### [Your task]
Show every line from the items below that contains the word "label", copying each line in full.

(Entries for locating words and elements)
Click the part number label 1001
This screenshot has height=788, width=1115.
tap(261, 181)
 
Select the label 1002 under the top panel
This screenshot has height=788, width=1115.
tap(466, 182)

### [Written solution]
Click the part number label 1001
Select the label 1002 under the top panel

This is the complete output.